# Dragon Ball Z: Purple Wolf.



## Xayvien Rau (Mar 16, 2009)

EDIT: Shortly after making this thread I actually found the answer myself.

I don't know if this would suit the whole 'Television' section considering it's more of a question. I'm not a big fan of Anime or anything like Dragon Ball Z for that matter, but I randomly found this character. To be completely honest I thought he looked pretty awesome and was curious if anyone knew the name. Considering I figured he only appeared in one episode he might not have been given a name. During the episode they addressed him as something that I can't actually spell, since it was all Japanese. 

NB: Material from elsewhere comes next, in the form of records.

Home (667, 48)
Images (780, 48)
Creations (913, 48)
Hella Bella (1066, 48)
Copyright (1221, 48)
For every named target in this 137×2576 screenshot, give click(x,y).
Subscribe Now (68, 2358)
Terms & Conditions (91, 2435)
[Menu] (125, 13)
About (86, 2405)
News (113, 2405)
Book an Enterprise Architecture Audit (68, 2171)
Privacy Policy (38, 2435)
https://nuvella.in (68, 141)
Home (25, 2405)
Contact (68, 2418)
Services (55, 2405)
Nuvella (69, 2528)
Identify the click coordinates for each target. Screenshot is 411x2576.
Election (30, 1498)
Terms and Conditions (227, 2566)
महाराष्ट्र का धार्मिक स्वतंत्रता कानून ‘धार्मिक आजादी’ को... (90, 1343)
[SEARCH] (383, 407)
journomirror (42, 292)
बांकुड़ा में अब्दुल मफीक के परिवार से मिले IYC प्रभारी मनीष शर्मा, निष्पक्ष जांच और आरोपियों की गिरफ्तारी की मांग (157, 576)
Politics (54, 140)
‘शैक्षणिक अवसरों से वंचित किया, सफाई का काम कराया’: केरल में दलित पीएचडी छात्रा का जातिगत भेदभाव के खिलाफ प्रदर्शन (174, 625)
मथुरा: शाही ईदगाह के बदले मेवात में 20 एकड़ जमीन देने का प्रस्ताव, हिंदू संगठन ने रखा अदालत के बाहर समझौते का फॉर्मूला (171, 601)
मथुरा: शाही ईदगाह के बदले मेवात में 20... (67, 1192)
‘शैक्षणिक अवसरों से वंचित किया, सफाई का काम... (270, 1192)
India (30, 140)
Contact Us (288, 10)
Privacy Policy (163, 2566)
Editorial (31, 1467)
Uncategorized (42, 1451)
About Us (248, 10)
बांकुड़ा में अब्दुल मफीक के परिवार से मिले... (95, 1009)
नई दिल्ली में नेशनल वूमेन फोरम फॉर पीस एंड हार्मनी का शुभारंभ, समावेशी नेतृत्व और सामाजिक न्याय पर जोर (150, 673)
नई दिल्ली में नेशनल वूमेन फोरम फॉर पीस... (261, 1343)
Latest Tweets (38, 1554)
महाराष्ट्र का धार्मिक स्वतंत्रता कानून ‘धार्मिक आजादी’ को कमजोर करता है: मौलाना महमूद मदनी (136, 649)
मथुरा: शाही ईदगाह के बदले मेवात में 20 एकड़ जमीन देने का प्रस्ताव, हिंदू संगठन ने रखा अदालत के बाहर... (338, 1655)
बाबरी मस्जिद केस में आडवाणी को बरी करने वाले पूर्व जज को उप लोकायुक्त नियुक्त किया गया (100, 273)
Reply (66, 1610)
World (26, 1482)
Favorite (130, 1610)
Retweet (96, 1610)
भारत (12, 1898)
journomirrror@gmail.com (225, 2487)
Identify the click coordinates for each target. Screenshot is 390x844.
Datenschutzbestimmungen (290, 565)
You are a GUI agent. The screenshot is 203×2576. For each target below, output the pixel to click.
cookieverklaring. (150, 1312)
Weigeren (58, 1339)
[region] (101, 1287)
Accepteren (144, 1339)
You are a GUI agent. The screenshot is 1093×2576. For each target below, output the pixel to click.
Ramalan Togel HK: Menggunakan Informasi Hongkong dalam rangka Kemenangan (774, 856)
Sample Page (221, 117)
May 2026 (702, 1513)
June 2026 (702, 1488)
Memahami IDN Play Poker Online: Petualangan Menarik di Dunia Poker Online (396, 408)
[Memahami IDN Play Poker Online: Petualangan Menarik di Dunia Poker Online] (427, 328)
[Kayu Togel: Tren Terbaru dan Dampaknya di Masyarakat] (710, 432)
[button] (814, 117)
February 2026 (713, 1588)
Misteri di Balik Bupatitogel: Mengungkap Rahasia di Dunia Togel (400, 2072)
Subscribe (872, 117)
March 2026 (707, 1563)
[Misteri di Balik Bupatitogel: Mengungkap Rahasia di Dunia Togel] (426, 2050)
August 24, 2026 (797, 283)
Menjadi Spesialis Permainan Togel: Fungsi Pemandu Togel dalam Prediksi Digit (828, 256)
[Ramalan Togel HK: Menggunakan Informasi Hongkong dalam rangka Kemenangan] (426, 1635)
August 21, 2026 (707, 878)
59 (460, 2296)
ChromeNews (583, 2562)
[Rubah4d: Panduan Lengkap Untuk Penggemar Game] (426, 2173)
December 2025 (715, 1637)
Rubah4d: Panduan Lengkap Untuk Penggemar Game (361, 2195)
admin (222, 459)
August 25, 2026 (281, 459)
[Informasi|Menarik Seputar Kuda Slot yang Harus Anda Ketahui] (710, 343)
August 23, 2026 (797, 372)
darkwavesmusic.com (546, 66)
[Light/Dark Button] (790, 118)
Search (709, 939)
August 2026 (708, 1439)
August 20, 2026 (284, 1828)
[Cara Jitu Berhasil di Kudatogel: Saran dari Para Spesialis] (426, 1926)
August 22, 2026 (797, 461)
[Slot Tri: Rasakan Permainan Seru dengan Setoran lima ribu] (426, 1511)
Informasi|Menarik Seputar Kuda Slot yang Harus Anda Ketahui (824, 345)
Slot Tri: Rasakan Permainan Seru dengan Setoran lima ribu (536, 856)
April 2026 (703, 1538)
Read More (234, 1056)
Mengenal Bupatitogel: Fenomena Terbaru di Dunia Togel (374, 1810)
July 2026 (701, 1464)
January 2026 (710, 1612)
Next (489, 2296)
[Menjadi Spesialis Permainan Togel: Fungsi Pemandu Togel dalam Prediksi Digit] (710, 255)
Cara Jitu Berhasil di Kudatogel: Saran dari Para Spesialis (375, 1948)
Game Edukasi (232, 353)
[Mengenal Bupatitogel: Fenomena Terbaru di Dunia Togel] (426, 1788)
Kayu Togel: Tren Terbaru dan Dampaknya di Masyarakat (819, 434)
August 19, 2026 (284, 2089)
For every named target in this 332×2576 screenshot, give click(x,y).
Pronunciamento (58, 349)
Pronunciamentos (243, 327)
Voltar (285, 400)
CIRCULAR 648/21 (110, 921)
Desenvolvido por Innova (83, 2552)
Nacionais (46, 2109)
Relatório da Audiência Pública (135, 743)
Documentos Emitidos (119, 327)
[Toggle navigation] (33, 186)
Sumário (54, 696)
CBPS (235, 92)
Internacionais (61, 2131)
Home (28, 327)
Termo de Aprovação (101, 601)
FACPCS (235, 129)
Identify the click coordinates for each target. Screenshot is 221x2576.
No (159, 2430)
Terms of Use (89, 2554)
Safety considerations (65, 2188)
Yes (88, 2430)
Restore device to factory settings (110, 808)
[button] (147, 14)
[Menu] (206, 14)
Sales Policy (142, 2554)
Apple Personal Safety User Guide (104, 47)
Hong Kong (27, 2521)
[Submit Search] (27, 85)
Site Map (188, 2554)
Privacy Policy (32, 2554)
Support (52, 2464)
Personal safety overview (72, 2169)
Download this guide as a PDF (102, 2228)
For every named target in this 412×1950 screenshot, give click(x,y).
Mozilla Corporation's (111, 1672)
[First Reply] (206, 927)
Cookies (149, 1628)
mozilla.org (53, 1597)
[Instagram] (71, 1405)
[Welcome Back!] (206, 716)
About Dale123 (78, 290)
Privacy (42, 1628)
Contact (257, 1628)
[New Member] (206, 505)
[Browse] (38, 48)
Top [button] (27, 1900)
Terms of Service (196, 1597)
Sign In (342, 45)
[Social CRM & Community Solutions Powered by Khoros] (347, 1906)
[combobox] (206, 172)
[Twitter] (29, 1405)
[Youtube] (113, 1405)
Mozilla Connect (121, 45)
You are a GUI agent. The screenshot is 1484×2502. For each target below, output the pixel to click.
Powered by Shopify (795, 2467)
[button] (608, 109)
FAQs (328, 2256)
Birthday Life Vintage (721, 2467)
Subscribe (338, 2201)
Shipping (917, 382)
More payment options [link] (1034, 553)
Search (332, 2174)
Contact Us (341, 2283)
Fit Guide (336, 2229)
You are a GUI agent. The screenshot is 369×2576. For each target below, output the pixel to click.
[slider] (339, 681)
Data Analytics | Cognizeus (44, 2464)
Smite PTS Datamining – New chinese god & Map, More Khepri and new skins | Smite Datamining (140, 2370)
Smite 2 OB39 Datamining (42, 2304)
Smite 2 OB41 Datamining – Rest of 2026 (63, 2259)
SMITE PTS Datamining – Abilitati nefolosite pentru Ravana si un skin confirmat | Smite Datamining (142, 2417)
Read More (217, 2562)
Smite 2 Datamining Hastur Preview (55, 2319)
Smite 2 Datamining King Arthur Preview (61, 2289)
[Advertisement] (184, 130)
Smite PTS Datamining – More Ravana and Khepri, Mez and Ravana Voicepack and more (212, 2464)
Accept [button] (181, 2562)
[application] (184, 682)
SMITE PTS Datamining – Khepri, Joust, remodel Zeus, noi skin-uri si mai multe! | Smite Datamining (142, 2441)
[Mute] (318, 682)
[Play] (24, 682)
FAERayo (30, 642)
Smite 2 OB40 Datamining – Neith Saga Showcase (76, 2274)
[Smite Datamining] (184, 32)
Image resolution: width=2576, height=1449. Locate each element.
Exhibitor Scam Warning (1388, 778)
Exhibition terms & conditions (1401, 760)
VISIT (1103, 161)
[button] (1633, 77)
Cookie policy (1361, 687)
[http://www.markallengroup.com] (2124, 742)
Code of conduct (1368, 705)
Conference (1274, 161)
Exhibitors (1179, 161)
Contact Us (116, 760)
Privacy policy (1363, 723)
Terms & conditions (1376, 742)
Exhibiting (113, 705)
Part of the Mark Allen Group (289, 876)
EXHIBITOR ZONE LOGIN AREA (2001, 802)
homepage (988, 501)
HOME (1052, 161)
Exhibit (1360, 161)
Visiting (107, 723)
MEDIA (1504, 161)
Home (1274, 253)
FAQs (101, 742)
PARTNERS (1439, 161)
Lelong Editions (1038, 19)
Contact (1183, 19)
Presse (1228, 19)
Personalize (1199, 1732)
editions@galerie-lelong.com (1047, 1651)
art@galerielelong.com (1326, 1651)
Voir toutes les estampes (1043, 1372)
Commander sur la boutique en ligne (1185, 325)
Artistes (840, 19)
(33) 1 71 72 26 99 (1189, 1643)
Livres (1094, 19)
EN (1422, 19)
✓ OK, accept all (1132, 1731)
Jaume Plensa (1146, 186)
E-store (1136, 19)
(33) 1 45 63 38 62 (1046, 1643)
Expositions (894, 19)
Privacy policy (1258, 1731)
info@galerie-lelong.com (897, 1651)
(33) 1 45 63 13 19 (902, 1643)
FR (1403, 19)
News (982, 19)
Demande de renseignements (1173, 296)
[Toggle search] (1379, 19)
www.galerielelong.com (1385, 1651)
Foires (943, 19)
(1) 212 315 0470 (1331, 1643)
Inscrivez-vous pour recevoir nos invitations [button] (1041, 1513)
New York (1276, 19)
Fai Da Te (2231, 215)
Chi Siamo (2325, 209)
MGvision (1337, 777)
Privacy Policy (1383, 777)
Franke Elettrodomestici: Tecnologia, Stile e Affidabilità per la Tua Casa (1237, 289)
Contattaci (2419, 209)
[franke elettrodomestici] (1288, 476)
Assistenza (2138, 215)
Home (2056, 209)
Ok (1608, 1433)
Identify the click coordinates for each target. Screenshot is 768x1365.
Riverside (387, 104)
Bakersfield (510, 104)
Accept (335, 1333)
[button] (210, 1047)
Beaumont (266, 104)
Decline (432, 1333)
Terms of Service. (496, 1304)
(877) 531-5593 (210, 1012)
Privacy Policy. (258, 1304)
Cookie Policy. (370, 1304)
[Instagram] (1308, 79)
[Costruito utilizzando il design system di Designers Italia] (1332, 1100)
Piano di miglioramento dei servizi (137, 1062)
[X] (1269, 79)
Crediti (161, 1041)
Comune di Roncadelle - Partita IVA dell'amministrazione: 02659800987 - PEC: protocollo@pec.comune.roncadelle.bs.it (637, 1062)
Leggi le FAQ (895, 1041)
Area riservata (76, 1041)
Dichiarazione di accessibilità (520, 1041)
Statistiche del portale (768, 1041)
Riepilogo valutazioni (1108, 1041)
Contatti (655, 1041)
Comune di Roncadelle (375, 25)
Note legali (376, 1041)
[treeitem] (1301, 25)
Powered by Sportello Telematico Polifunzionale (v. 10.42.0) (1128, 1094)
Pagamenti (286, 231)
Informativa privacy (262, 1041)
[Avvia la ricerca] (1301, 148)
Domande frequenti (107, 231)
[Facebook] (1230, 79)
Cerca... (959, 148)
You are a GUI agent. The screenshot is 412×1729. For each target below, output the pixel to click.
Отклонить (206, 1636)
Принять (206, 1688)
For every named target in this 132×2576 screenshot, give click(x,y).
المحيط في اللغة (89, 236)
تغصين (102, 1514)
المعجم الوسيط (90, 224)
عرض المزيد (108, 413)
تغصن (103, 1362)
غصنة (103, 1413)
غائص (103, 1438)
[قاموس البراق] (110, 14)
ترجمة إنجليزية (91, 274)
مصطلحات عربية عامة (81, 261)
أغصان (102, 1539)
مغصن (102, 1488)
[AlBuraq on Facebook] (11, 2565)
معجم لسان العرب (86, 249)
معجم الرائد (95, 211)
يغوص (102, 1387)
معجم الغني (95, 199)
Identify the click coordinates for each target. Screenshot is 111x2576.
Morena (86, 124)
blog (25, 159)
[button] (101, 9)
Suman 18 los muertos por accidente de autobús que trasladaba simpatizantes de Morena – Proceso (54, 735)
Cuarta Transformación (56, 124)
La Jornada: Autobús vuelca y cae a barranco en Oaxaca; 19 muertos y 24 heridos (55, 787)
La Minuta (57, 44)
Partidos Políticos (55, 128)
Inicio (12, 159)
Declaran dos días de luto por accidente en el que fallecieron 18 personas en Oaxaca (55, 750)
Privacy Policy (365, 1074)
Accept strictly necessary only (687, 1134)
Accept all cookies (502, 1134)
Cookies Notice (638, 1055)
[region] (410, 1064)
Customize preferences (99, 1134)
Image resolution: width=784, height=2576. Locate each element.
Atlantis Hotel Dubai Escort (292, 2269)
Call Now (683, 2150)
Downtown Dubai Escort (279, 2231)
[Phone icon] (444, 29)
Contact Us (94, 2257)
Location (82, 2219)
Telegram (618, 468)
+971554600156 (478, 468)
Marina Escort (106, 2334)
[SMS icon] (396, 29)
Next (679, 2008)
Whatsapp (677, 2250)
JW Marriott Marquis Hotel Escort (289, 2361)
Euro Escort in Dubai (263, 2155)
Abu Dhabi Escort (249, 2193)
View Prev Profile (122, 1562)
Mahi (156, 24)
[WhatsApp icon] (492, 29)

Anyway, free points to the man who can find the name of this lost Dragon Ball Z character (Who probably died in some violent way): 



> Mijorin is one of many warriors in Other World and under the tutelage of King Kai in the North Quadrant of the universe. He first appears in the episode titled "Tournament Begins" alongside Sarta. King Kai introduces Goku to him, explaining that Mijorin fought off an army of evil invaders approximately seven thousand years ago. Mijorin later watches Goku's battle against Pikkon in the final round and is surprised of Goku's abilities in the ring.









Thanks for reading,

~ Xayvien.


----------



## Rifter (Mar 16, 2009)

He was a bit character in a filler episode. I'm pretty sure he got trashed offscreen.


----------



## Grimfang (Mar 16, 2009)

Wish I knew. It feels relevant somehow. >_>

I'm curious as well now, haha.


----------



## Xayvien Rau (Mar 16, 2009)

Grimfang said:


> Wish I knew. It feels relevant somehow. >_>
> 
> I'm curious as well now, haha.



All I know from searching Google is that he's a guy from some other planet he defended from aliens 7000 years ago. 

Rifter: I also believe that a lot of characters probably got trashed in the series, when they could have had their own stories made just for them. Too bad it all had to focus on some guy that spent 20 minutes charging an attack.

EDIT: I found the answer, actually, shortly after making this thread.


----------